Records fall fast — but far less than they used to
The median record survives only about a year and a half: someone is usually right behind. But that number hides a heavy tail, and the tail is growing. Split the survival curve by era and a record set since 1980 clearly outlives an older one — the modern game is harder to move. A proportional-hazards model agrees: being a modern record roughly halves the chance of being broken, and records set by a big margin last longer still.
Every progression bends toward a wall
Plot each event's record over time and the same shape appears everywhere: each new record shaves a little less than the one before, the curve flattening toward some human limit. For the women's 800 m and high jump that plateau has plainly arrived; for the distance events the curve is still dropping.

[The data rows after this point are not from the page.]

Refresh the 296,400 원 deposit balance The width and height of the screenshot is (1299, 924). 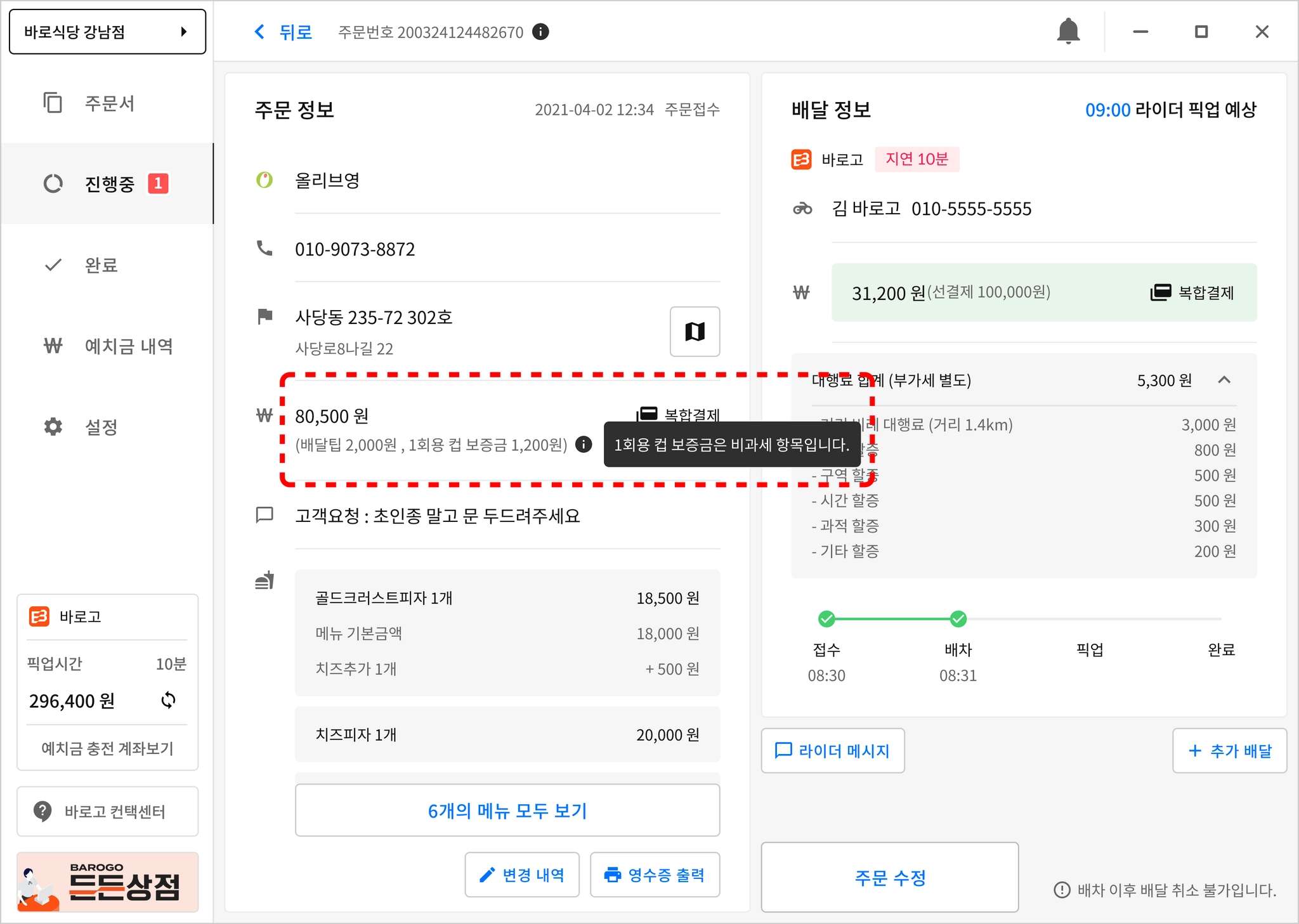point(168,700)
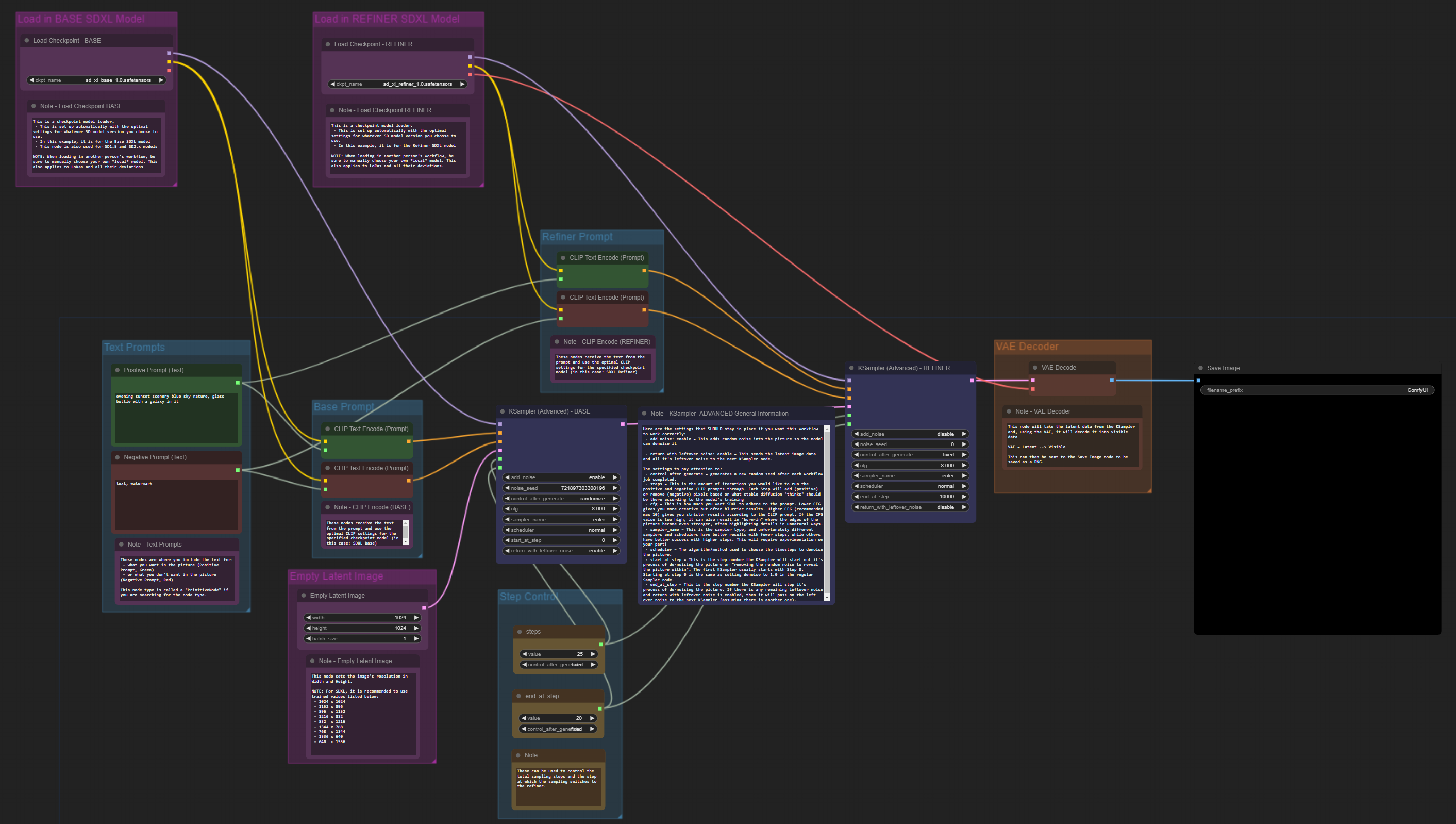Image resolution: width=1456 pixels, height=824 pixels.
Task: Click the negative prompt text area with watermark
Action: pyautogui.click(x=175, y=504)
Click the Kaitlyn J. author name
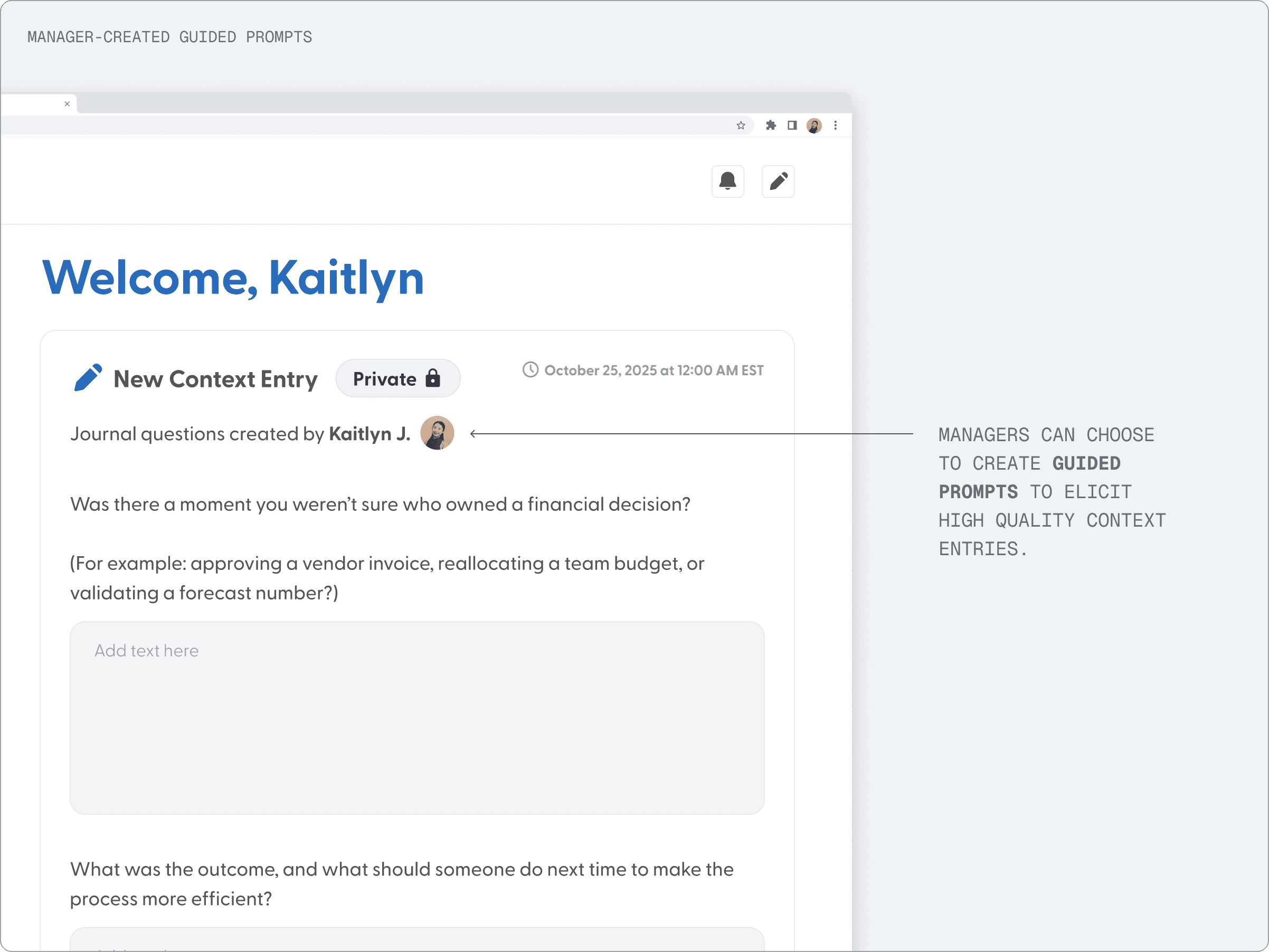 pyautogui.click(x=369, y=434)
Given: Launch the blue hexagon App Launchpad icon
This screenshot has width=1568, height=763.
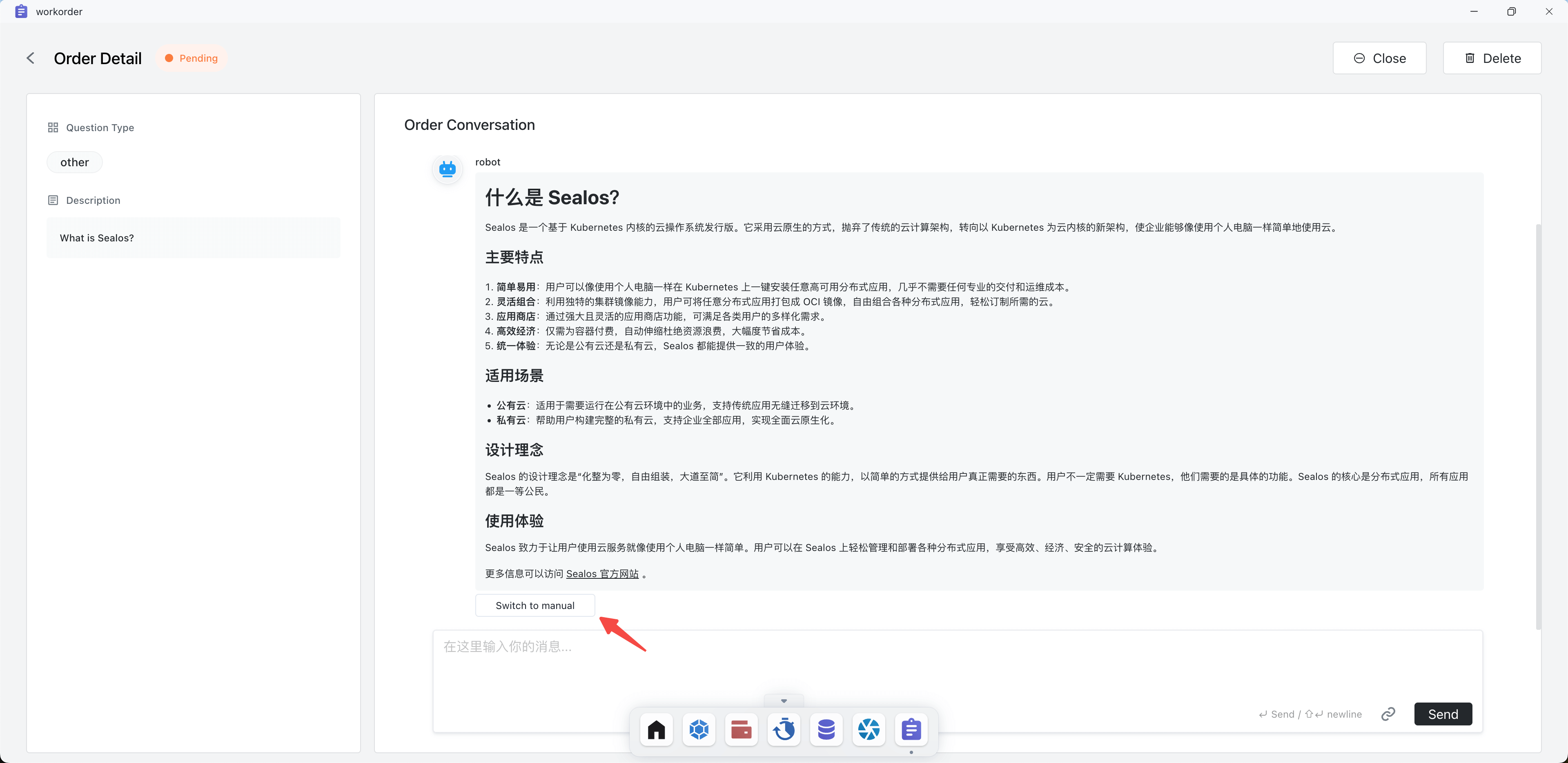Looking at the screenshot, I should 699,729.
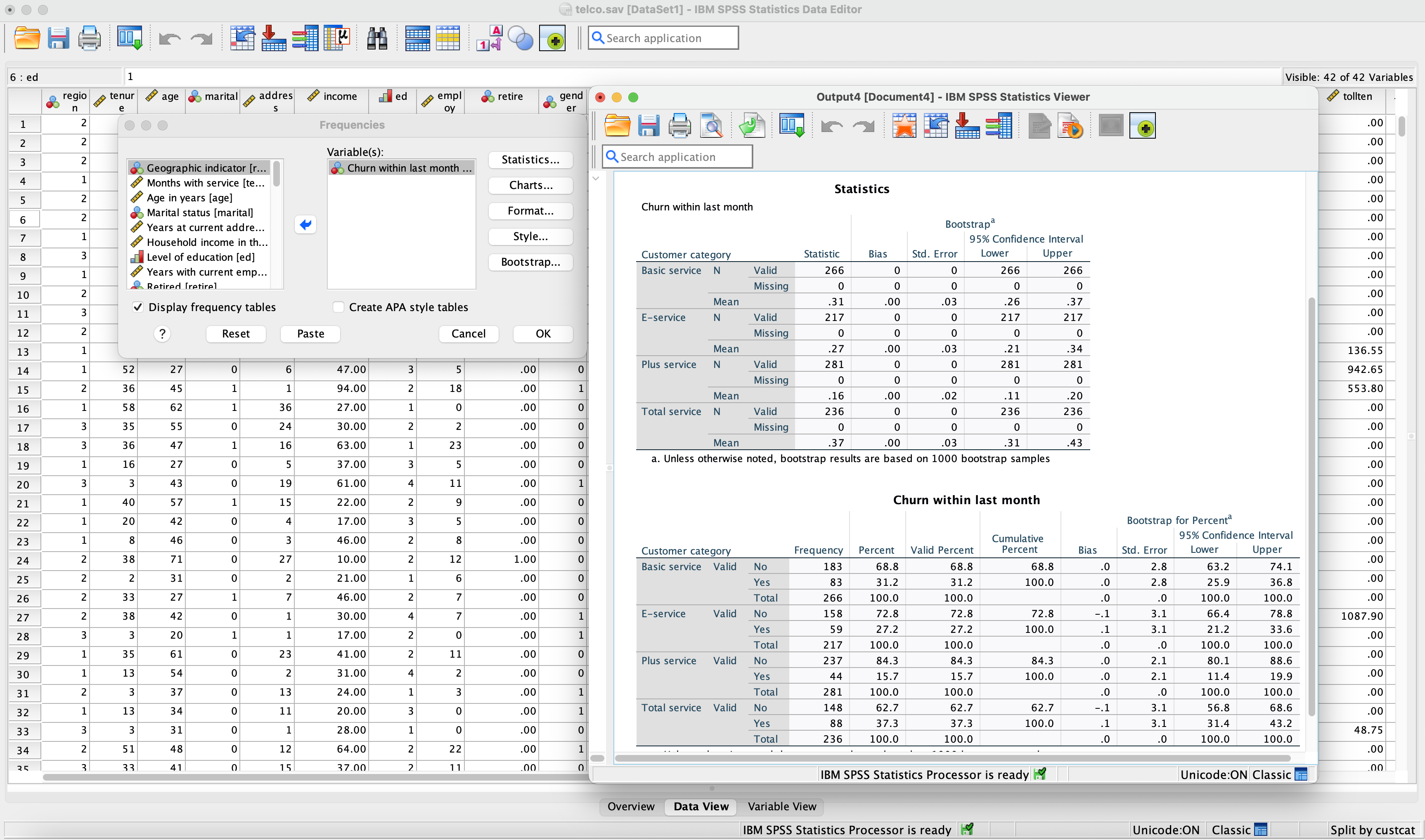Collapse the Viewer outline disclosure chevron
Image resolution: width=1425 pixels, height=840 pixels.
597,178
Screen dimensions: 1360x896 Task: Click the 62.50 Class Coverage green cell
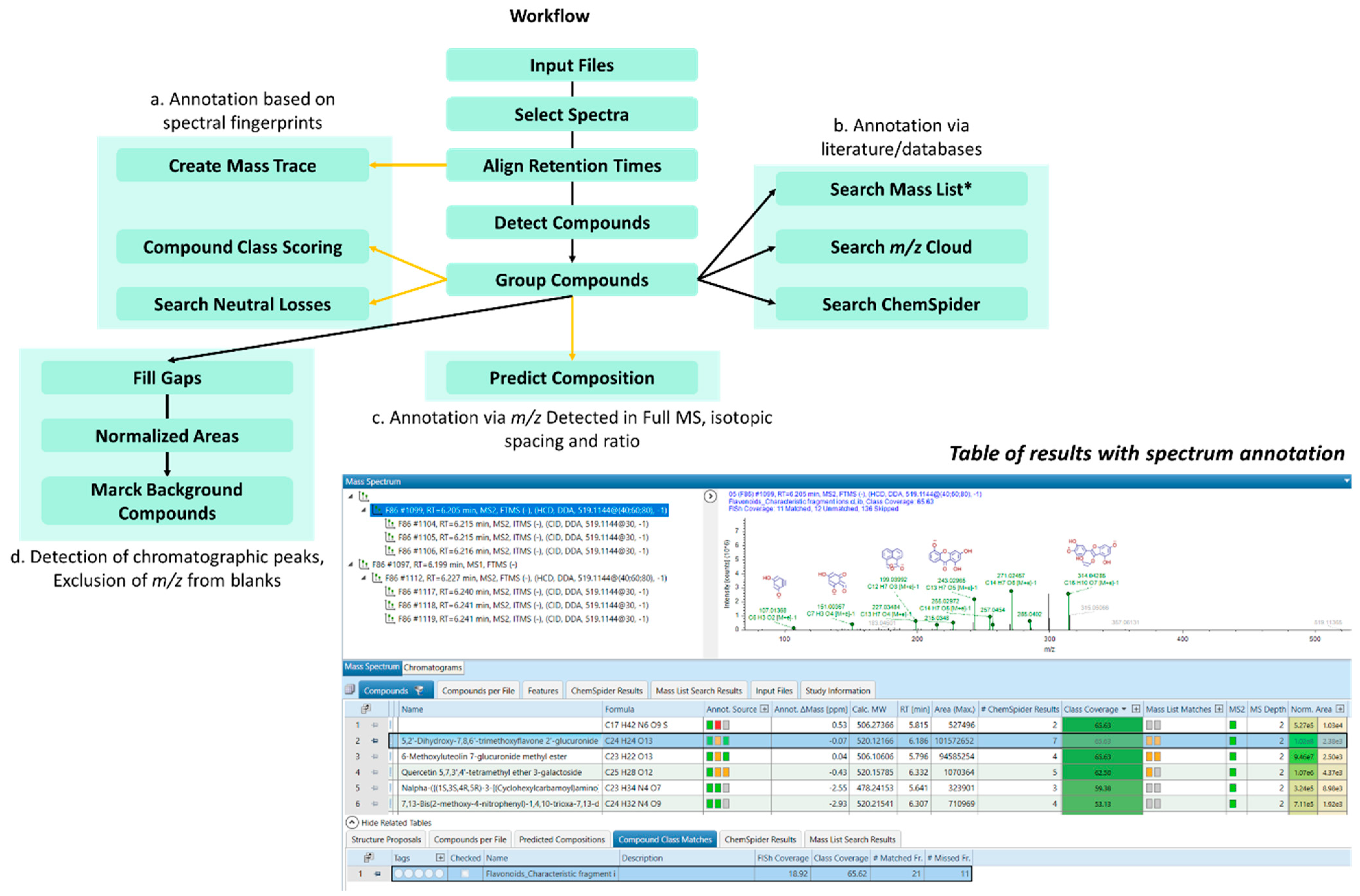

So which record falls next?
Because a record's risk is highest early, the cleanest forecast comes straight from the survival curve: given that a record has already survived so many years, what's the chance it falls in the next five? Fresh records score high — the 2023 marathon (~60%) in the super-shoe era, the 2024 women's high jump (~59%). Old records have earned their safety by surviving the dangerous years — and Kratochvílová's 1983 women's 800 m comes out near zero, the statistical picture of a record no one expects to fall.
A note on the data
The progressions come from Wikipedia, but those pages bury the real record history among top-lists and side tables — scrape carelessly and you get truncated or fictional records. Every event here had to pass a hard test: its reconstructed best must equal the current ratified world record. Nine events passed; the rest were left out rather than shown half-true. The code and full method are on GitHub.